Wir haben nun zwei Vorstösse vorliegen. Der eine ist die Motion des Ständerates 17.3355, "Gewährleistung der Medienvielfalt in der Schweiz", und der zweite ist die gleichnamige parlamentarische Initiative Hiltpold 16.422, wobei Ihnen die Kommissionsmehrheit in beiden Fällen Annahme bzw.
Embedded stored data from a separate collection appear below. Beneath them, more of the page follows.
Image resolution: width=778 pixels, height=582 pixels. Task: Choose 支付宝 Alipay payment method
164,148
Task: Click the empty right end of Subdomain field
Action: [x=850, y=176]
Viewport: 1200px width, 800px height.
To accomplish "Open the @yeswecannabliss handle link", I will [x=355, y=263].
Folgegeben empfiehlt.
Die Kommissionsmehrheit ist der Auffassung, dass es nicht opportun wäre, auf die Erarbeitung eines Mediengesetzes oder auf die Totalrevision des Radio- und Fernsehgesetzes zu warten, sondern dass dieses Anliegen schneller angegangen werden könnte, wenn man diesen beiden Vorstössen zustimmt, namentlich der parlamentarischen Initiative Hiltpold, welche die Kommission bereits in einer früheren Phase unterstützt hat.
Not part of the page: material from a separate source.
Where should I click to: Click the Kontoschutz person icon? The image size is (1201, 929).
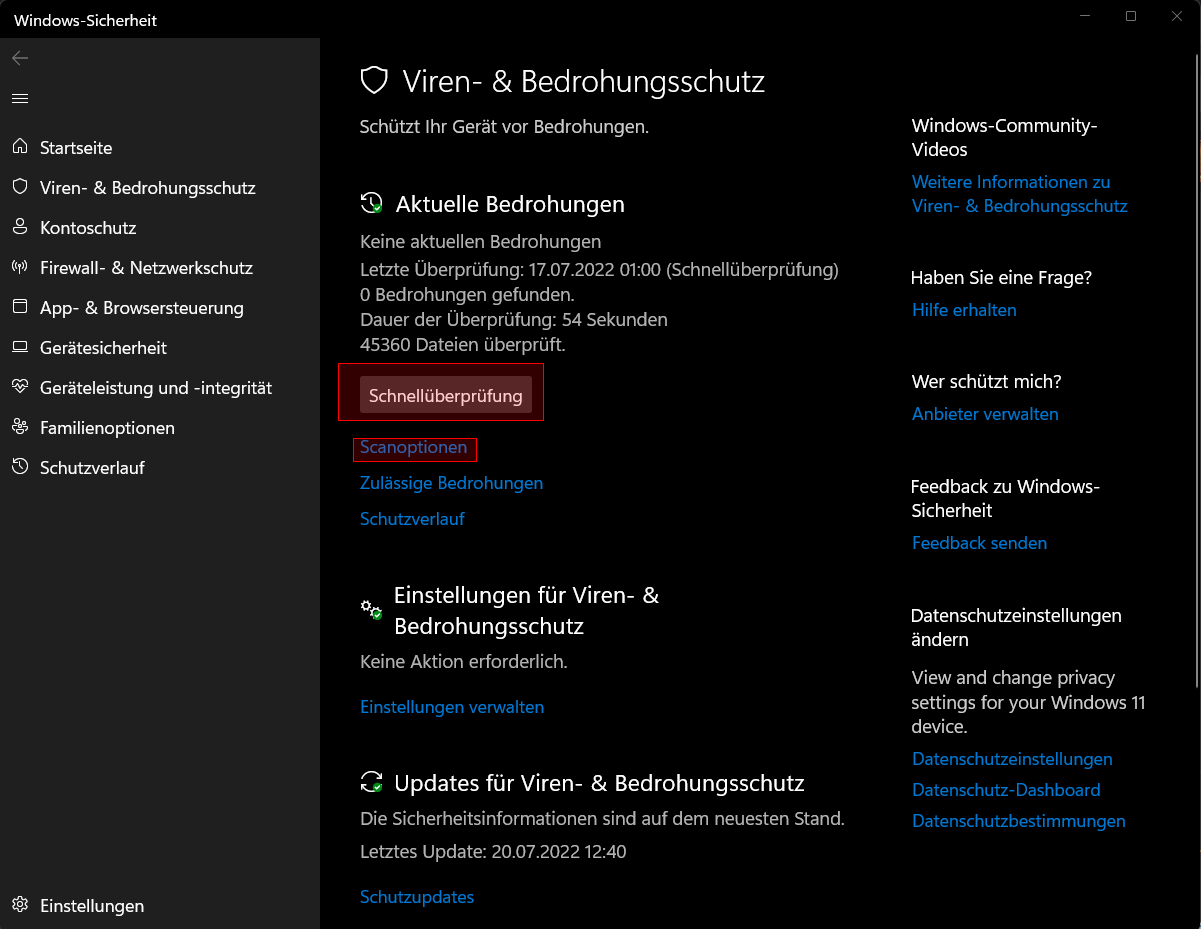coord(20,228)
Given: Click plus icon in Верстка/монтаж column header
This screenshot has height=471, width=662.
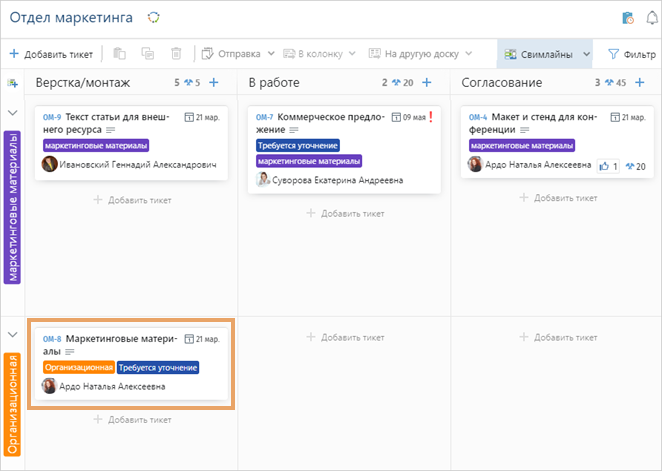Looking at the screenshot, I should [x=213, y=83].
Die parlamentarische Initiative Hiltpold verlangt, dass diese nichtkonzessionierten Tätigkeiten zur Angebots- und Meinungsvielfalt beitragen, dass alle Medienunternehmen diskriminierungsfrei Zugang zu einer Mitwirkung bei einer Zusammenarbeit erhalten und Medienunternehmen auf Gesuch hin bei den Verfahren über diese nichtkonzessionierten Tätigkeiten Parteistellung gewährt wird. Dies ist ein Punkt, der vor allem den Fall um das Unternehmen Admeira betrifft. Die Motion des Ständerates verlangt schliesslich, dass diese nichtkonzessionierten Tätigkeiten zur Stärkung der Meinungs- und Angebotsvielfalt beitragen und die Diskriminierungsfreiheit sichergestellt wird.
Unsere Kommission beantragt Ihnen mehrheitlich, die Motion in dem Sinne abzuändern, dass dies nicht bei der Erarbeitung eines Mediengesetzes so zu regeln sei, sondern generell bei einer Gesetzesrevision, das heisst bei einer Partialrevision des Radio- und Fernsehgesetzes, und dass es um allfällige Kooperationen der SRG geht. Man will damit ausdrücken, dass diese Kooperationen eigentlich nicht der Normalfall sind, sondern eher die Ausnahme bedeuten sollen.
Kurz zusammengefasst: Es geht hier nicht einzig und allein um medienpolitische Fragen, sondern es geht hier auch um ordnungspolitische und wettbewerbsrechtliche Fragestellungen.
Die Kommission empfiehlt Ihnen deswegen, die abgeänderte Motion anzunehmen und der parlamentarischen Initiative Folge zu geben. Ich danke Ihnen für die Aufmerksamkeit und die Unterstützung.